Posted in pictures, Statistics, University life with tags , , , , , , , on July 4, 2014 by xi'an

My Paris-Dauphine colleague Guillaume Carlier recently arXived a statistics paper entitled Vector quantile regression, co-written with Chernozhukov and Galichon. I was most curious to read the paper as Guillaume is primarily a mathematical analyst working on optimisation problems like optimal transport. And also because I find quantile regression difficult to fathom as a statistical problem. (As it happens, both his co-authors are from econometrics.) The results in the paper are (i) to show that a d-dimensional (Lebesgue) absolutely continuous random variable Y can always be represented as the deterministic transform Y=Q(U), where U is a d-dimensional [0,1] uniform (the paper expresses this transform as conditional on a set of regressors Z, but those essentially play no role) and Q is monotonous in the sense of being the gradient of a convex function,

$Q(u) = \nabla q(u)$ and $\{Q(u)-Q(v)\}^\text{T}(u-v)\ge 0;$

(ii) to deduce from this representation a unique notion of multivariate quantile function; and (iii) to consider the special case when the quantile function Q can be written as the linear

$\beta(U)^\text{T}Z$

where β(U) is a matrix. Hence leading to an estimation problem.

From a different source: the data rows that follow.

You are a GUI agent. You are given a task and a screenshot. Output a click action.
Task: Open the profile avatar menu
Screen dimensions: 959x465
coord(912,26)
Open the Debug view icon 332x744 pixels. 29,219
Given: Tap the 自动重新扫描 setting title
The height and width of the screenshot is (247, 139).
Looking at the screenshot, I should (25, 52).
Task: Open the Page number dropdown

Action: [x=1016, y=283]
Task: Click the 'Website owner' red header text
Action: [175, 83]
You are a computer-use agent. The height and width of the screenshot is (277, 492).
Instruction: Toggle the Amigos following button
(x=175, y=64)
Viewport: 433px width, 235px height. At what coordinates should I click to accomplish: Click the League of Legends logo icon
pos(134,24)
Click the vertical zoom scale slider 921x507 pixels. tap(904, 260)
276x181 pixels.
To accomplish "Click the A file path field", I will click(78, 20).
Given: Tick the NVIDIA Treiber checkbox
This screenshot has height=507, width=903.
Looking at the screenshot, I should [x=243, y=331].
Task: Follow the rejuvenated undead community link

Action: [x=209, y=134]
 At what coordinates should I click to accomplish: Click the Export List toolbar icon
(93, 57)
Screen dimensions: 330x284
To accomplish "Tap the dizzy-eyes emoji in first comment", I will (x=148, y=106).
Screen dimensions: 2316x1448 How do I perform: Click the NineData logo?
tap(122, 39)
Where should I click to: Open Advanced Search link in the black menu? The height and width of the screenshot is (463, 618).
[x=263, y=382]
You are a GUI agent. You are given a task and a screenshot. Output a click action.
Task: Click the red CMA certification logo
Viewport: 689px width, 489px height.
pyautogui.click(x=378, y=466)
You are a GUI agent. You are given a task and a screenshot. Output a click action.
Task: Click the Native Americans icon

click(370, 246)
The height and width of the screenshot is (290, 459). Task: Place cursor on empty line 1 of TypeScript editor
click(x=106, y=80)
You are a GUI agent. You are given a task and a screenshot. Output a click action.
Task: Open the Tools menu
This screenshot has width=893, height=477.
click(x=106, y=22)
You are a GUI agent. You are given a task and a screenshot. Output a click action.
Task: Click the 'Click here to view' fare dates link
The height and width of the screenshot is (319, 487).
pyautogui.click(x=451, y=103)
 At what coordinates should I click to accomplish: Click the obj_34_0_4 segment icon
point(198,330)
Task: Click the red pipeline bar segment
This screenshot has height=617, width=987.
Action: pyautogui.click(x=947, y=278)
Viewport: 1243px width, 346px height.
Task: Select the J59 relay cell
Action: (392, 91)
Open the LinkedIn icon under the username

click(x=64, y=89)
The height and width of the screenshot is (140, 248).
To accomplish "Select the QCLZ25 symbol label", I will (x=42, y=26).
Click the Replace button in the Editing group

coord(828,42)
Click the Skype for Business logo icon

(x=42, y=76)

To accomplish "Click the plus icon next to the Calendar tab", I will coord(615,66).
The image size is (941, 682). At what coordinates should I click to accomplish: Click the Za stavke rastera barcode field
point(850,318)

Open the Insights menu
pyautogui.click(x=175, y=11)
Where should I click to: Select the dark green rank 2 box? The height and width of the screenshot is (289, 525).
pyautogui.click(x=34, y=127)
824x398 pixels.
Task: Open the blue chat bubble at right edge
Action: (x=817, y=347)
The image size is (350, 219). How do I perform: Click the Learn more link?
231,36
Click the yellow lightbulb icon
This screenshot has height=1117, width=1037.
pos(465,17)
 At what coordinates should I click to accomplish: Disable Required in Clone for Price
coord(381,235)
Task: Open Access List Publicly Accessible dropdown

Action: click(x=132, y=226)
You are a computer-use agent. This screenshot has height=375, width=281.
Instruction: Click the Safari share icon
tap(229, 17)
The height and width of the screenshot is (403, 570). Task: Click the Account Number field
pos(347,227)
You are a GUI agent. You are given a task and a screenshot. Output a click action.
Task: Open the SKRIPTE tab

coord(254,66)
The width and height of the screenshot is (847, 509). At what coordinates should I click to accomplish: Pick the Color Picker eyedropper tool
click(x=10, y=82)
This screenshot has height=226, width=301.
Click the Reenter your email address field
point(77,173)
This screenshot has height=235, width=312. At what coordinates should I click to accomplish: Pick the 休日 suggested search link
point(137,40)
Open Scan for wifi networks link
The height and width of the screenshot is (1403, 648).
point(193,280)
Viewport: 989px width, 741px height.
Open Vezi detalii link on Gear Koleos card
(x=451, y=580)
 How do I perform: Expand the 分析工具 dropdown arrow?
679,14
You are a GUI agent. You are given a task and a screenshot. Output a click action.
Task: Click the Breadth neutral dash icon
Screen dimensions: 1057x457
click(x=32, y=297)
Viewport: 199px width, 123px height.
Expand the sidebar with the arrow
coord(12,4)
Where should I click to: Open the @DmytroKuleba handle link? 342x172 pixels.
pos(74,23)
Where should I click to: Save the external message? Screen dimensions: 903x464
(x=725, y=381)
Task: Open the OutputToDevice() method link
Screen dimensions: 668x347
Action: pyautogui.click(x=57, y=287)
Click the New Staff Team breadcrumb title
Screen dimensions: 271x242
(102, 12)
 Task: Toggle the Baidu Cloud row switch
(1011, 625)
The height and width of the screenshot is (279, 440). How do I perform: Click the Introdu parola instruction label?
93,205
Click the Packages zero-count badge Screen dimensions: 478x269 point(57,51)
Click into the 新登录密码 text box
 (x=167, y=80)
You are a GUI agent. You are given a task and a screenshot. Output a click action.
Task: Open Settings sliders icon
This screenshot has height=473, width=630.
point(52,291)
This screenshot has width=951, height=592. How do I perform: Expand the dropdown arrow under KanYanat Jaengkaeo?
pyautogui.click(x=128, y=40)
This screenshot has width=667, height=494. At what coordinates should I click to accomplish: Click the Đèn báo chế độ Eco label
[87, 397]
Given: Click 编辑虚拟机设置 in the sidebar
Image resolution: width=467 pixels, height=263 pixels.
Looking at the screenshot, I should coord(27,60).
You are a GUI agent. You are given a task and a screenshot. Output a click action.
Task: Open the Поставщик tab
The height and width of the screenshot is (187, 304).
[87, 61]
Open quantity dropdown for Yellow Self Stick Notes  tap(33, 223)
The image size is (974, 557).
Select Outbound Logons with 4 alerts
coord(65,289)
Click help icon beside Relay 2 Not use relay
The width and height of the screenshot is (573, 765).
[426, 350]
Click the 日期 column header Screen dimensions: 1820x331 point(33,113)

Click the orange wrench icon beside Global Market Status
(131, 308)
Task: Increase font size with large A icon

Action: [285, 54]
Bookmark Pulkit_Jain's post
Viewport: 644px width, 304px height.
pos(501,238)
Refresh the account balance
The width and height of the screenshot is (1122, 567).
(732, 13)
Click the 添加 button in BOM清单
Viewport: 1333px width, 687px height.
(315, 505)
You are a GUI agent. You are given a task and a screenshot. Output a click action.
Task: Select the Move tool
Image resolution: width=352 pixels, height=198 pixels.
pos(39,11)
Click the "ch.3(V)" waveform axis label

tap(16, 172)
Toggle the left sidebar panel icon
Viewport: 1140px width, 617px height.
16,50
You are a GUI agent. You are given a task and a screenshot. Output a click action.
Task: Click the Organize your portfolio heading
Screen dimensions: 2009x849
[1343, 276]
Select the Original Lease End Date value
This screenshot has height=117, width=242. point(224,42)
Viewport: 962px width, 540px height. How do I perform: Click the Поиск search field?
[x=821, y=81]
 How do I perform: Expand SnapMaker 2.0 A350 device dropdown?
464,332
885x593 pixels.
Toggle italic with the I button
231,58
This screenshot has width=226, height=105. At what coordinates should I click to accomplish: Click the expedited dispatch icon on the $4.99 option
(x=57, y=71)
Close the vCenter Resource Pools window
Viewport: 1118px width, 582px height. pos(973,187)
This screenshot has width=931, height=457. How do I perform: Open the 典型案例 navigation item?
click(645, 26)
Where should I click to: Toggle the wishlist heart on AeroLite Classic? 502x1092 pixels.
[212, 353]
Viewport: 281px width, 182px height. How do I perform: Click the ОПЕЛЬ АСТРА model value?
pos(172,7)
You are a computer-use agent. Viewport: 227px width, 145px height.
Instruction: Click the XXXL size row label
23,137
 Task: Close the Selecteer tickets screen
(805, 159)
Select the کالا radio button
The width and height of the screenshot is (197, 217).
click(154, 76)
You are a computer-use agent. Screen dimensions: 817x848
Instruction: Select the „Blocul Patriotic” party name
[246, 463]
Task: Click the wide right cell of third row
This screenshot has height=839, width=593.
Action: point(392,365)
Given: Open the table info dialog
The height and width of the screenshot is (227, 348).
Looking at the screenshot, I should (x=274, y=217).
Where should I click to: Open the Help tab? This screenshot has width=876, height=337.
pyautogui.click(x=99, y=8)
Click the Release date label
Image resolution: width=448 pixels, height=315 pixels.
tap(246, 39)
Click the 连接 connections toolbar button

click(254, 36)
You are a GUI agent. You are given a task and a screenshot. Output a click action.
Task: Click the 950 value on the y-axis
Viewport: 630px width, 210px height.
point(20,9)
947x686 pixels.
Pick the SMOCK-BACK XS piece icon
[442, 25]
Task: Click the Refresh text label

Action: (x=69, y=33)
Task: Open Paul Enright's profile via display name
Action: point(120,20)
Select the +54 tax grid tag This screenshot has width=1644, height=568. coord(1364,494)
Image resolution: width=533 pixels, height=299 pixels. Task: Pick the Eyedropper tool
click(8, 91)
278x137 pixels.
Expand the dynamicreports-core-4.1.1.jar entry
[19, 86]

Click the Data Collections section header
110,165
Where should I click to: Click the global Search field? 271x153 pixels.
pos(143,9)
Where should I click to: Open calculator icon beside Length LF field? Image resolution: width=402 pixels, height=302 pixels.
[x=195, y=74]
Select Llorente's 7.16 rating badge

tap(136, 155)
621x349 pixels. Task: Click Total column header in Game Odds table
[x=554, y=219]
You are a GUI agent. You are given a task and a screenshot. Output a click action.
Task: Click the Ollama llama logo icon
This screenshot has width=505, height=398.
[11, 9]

While unsurprising from a measure theoretic viewpoint, the representation theorem (i) is most interesting both for statistical and simulation reasons. Provided the function Q can be easily estimated and derived, respectively. The paper however does not provide a constructive tool for this derivation, besides indicating several characterisations as solutions of optimisation problems. From a statistical perspective, a non-parametric estimation of  β(.) would have useful implications in multivariate regression, although the paper only considers the specific linear case above. Which solution is obtained by a discretisation of all variables and  linear programming.